Page MenuHomePhabricator

stream.wikimedia.org: remove legacy rcstream/socket.io HTTPS redirect hole punches
Closed, ResolvedPublic

Description

These hole-punches in the wikimedia-frontend VCL template are supposed to go away, most likely when the rcstream service is replaced entirely by the newer eventstream service. I noticed we didn't have a task tracking this specific outstanding HTTPS issue, so making one here as a reminder!

Event Timeline

BBlack created this task.Jun 26 2017, 11:01 PM
Restricted Application added a project: Operations. · View Herald TranscriptJun 26 2017, 11:01 PM
Restricted Application added a subscriber: Aklapper. · View Herald Transcript

@Ottomata - Any high level new info about timetables for deprecating and then removing the RCStream stuff in favor of EventStreams ( T130651 )? If it looks like it might drag on a while, we might want to go back to the idea of announcing an HTTPS-only transition ahead of the removal, perhaps.

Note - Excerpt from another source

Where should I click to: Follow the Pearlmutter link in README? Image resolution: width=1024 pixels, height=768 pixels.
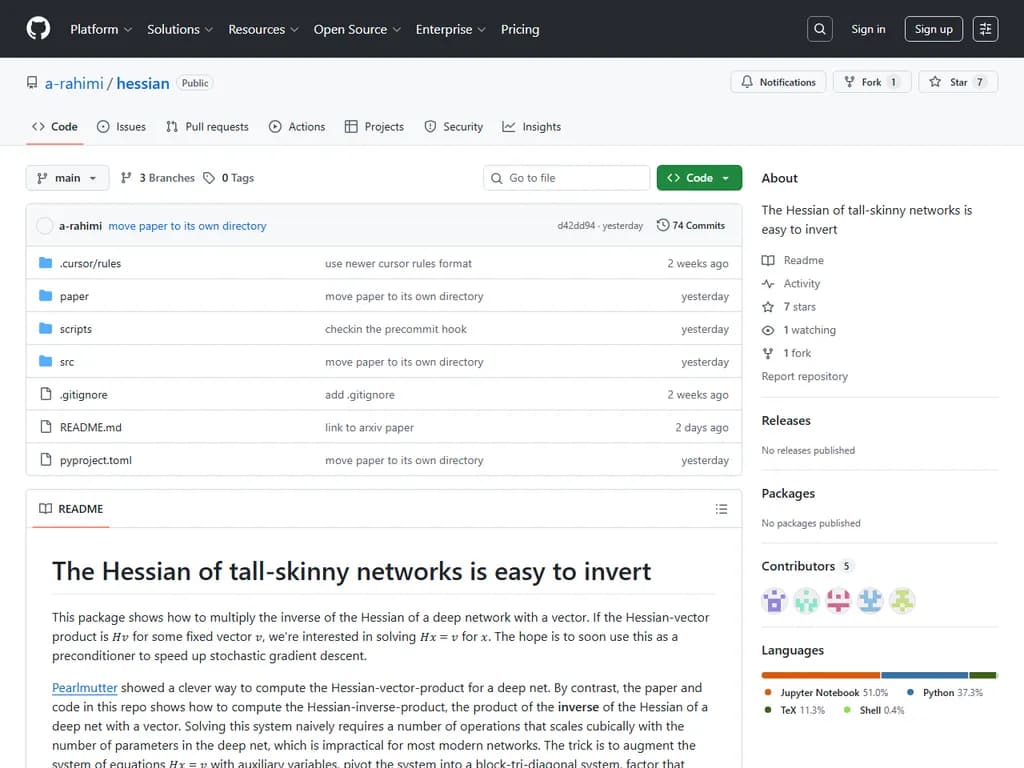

The main issue there was that at least some RCStream clients don't seem to follow redirects to HTTPS, and therefore would need manual updates of their configs to use https:// or wss:// or they get broken.

I took a peek at the most recent full day of stats in rcstream's logs, for reference, and found:

Only ~8% of requests use HTTPS
However, ~89% of requesting client IPs use HTTPS
Digging into the non-HTTPS client IPs, the overhelming majority of them are from various IPs belonging to googleusercontent.com, and most of the rest is a couple of isolated EC2 instances....

( Note also ori did a soft announce of HTTPS transition for it about a year ago, but with no target date for disabling plain HTTP: https://lists.gt.net/wiki/wikitech/719999 . This was around the same time RCStream's wikitech docs had their URLs switched to HTTPS as well ).

BBlack moved this task from Triage to TLS on the Traffic board.Jun 27 2017, 5:59 PM

Answering my own timeline question, it looks like it was announced that RCStream goes away July 7th!

Yup! I just got back from vacation, but baring some unknown blocker, plan to turn it off this week. (still checking emails though!)

BBlack closed this task as Resolved.Jul 11 2017, 12:58 AM
BBlack claimed this task.

This hole was removed today in https://gerrit.wikimedia.org/r/#/c/364252 , so this is resolved assuming we don't revert (unlikely!). \o/